New inducible genetic method reveals critical roles of GABA in the control of feeding and metabolism.

Currently available inducible Cre/loxP systems, despite their considerable utility in gene manipulation, have pitfalls in certain scenarios, such as unsatisfactory recombination rates and deleterious effects on physiology and behavior. To overcome these limitations, we designed a new, inducible gene-targeting system by introducing an in-frame nonsense mutation into the coding sequence of Cre recombinase (nsCre). Mutant mRNAs transcribed from nsCre transgene can be efficiently translated into full-length, functional Cre recombinase in the presence of nonsense suppressors such as aminoglycosides. In a proof-of-concept model, GABA signaling from hypothalamic neurons expressing agouti-related peptide (AgRP) was genetically inactivated within 4 d after treatment with a synthetic aminoglycoside.
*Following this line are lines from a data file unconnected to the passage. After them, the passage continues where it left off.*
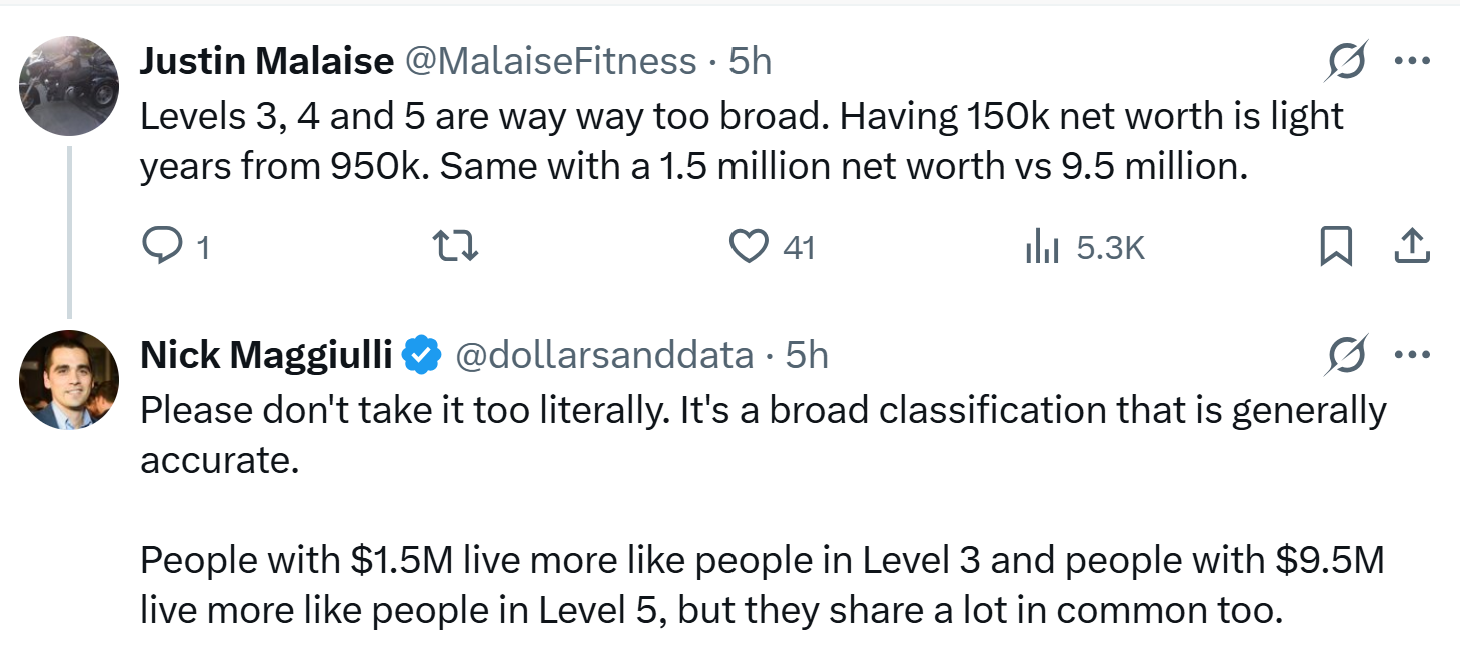This screenshot has width=1460, height=645.
Task: Open the @dollarsanddata handle
Action: pos(605,354)
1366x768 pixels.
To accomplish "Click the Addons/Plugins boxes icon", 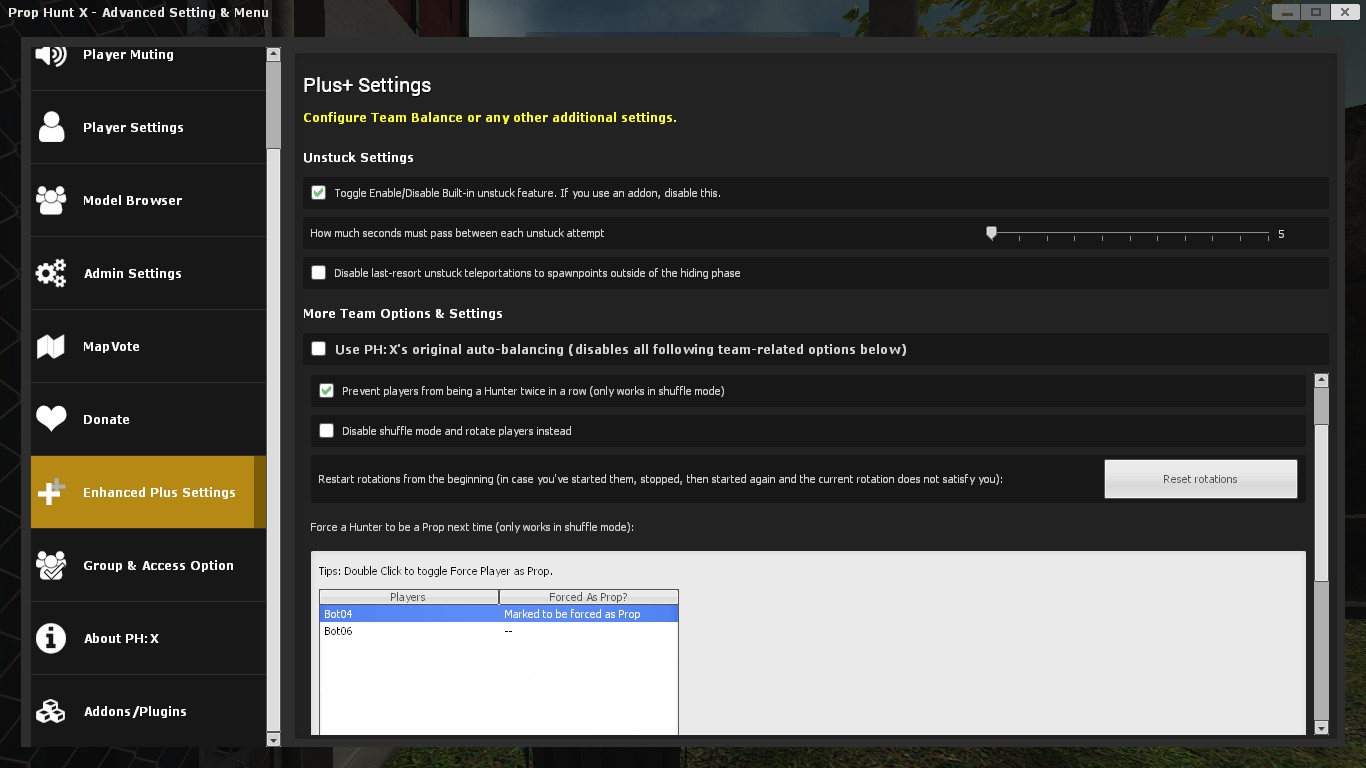I will (x=51, y=711).
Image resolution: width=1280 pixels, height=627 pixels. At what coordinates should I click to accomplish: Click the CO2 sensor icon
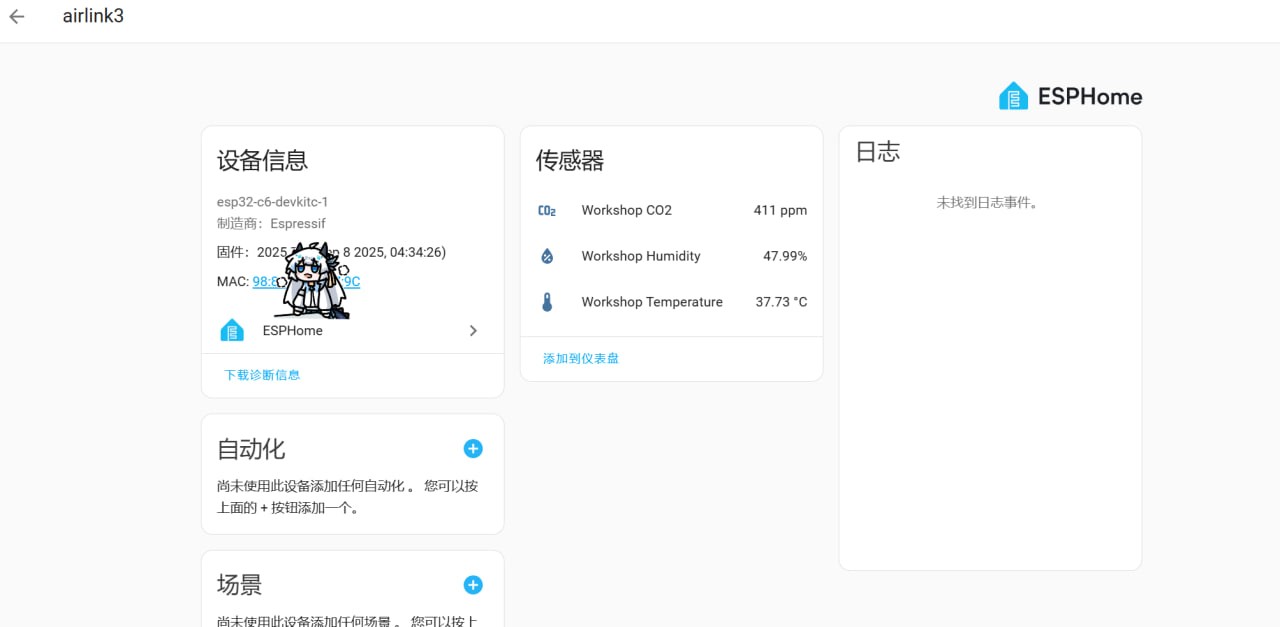[547, 210]
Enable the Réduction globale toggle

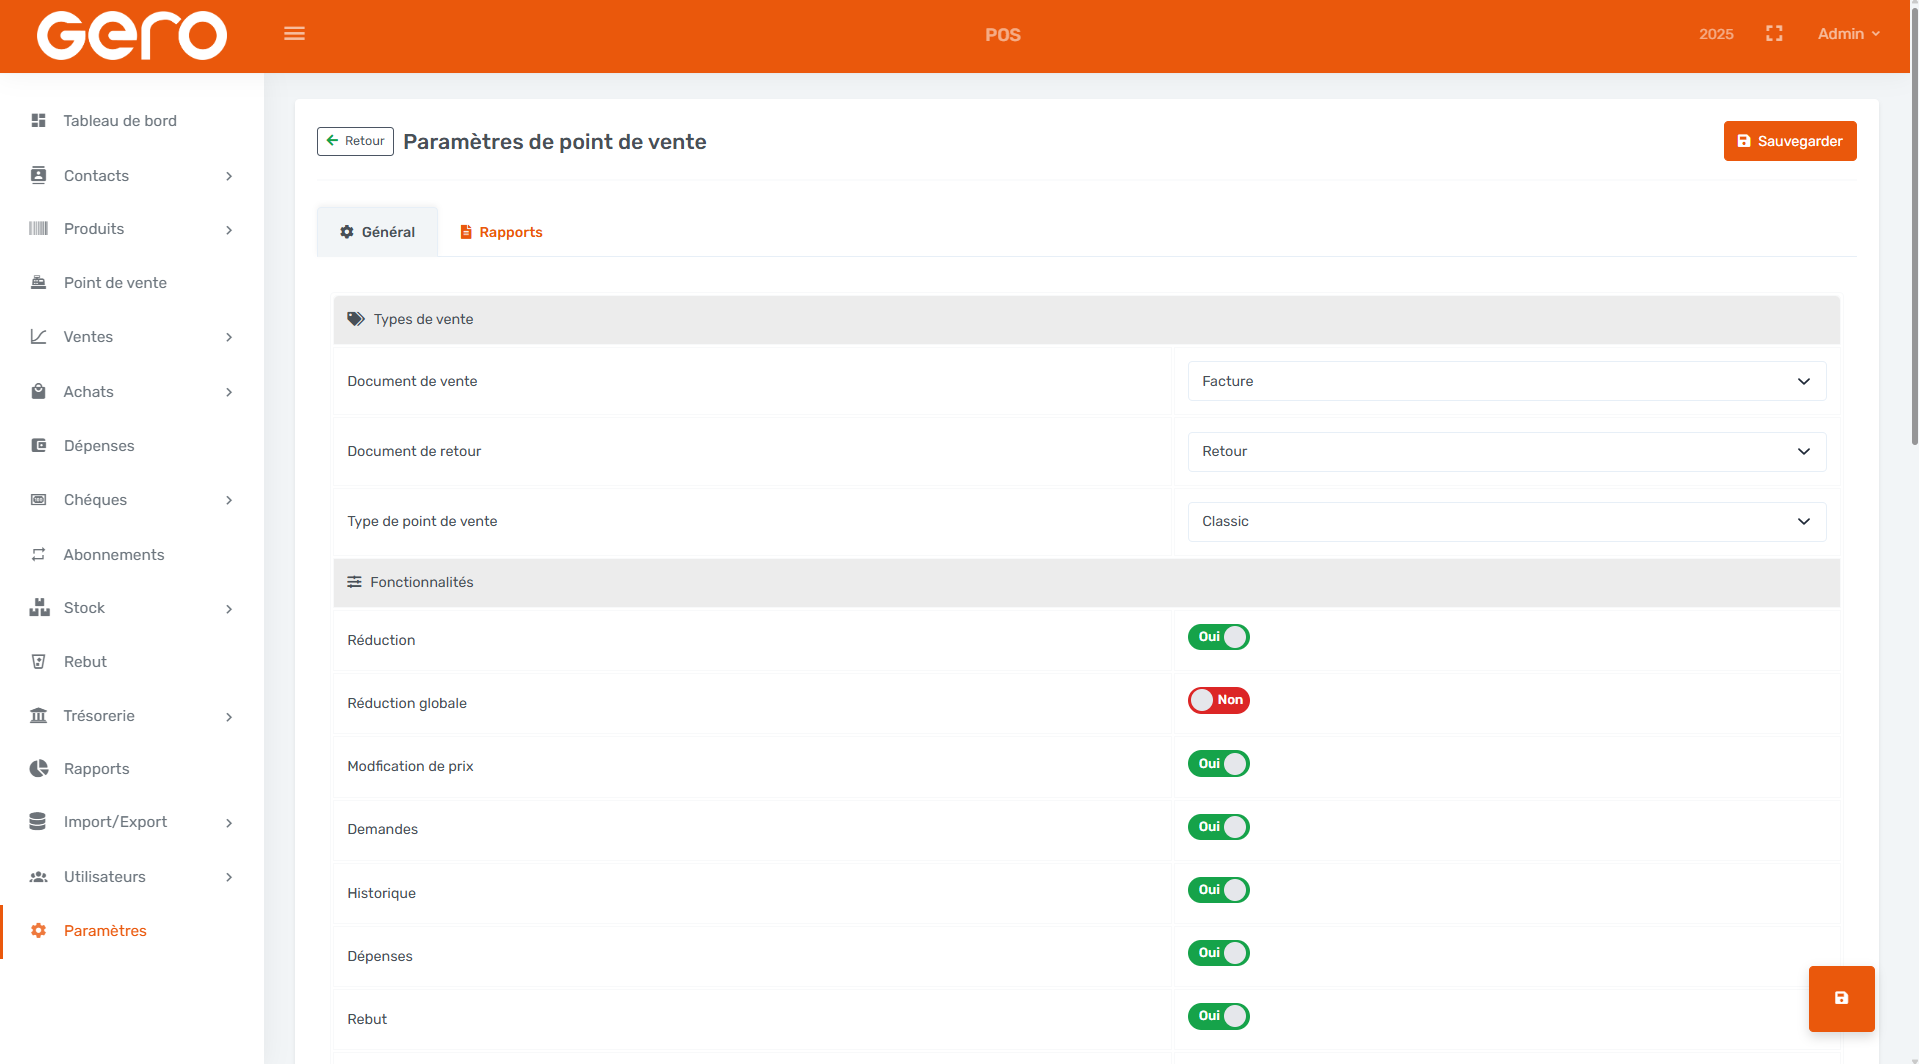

Disruption of GABA synthesis in AgRP neurons in young adult mice led to a dramatic loss of body weight due to reduced food intake and elevated energy expenditure; they also manifested glucose intolerance. In contrast, older mice with genetic inactivation of GABA signaling by AgRP neurons had only transient reduction of feeding and body weight; their energy expenditure and glucose tolerance were unaffected. These results indicate that GABAergic signaling from AgRP neurons plays a key role in the control of feeding and metabolism through an age-dependent mechanism. This new genetic technique will augment current tools used to elucidate mechanisms underlying many physiological and neurological processes.